Nota : Le présent article, volontairement privé de son appareil critique volumineux afin de pouvoir être mis en ligne, est extrait d'une étude inédite, à paraître en 2010. L'auteur remercie Anne Quinchon pour sa relecture d'une première version de cet article.


Parmi les historiens professionnels, les spécialistes reconnus du nazisme qui ont étudié de près Hitler en tant qu'idéologue, donc en tant qu'auteur de Mein Kampf et d'un grand nombre de discours, de déclarations et de conversations à teneur doctrinale, ne sont pas très nombreux. Ils représentent une minorité dans la masse de leurs pairs : Hugh Trevor-Roper, Joachim Fest, Werner Maser, Karl Dietrich Bracher, Klaus Hildebrand, Lucy Dawidowicz, Eberhard Jäckel, George L. Mosse, Gerald Fleming, Saul Friedländer, David Bankier, William Carr, Richard Breitman, Robert A. Pois, Peter Longerich ou Ian Kershaw. Ils se sont tous appliqués à mettre en évidence le rôle joué par Hitler, en tant que sujet doté de convictions idéologiques, dans le processus de décision qui a conduit au génocide des Juifs d'Europe.
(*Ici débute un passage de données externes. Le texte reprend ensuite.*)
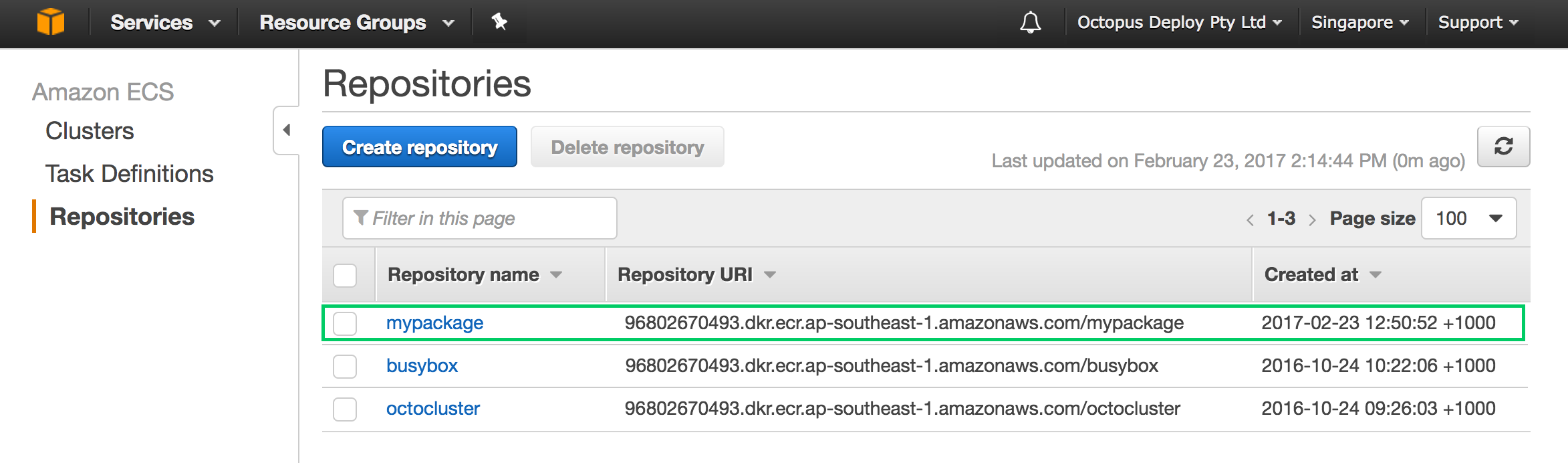Open the Octopus Deploy Pty Ltd account menu

pos(1180,23)
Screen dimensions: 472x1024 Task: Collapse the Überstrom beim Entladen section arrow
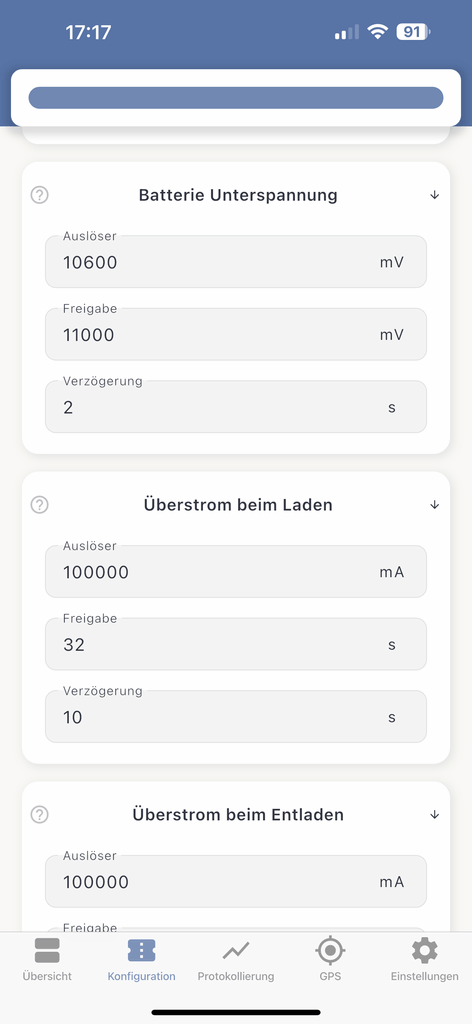click(435, 814)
Ils ont donc pris au sérieux Hitler en tant qu'idéologue, ou comme producteur d'une « vision du monde » (Weltanschauung) - terme récurrent dans Mein Kampf. Ils ont en même temps soutenu la thèse selon laquelle Hitler fut le meneur d'hommes sans qui jamais l'extermination des Juifs d'Europe n'aurait eu lieu. Au milieu des années 1960, le grand historien Walter Laqueur, à l'instar de George L. Mosse - auteur d'un ouvrage consacré aux « origines intellectuelles du Troisième Reich » (The Crisis of German Ideology, 1964), suivi d'une anthologie de textes introduits et situés, Nazi Culture (1966) -, avait déjà souligné l'importance de la dimension idéologique du mouvement nazi : « La doctrine du mouvement hitlérien ne fut pas un simple  stratagème de propagande, ni l'épanchement d'un petit groupe d'esprits déséquilibrés. Au contraire, le nazisme est fondé sur un corps de doctrine qui date d'au moins un siècle. » Or, la doctrine nazie se confond pour l'essentiel avec la doctrine hitlérienne. Voilà une raison qui pourrait paraître suffisante d'étudier de près l'ouvrage où Hitler a exposé systématiquement sa doctrine - sa « vision du monde » - et son programme politique, Mein Kampf.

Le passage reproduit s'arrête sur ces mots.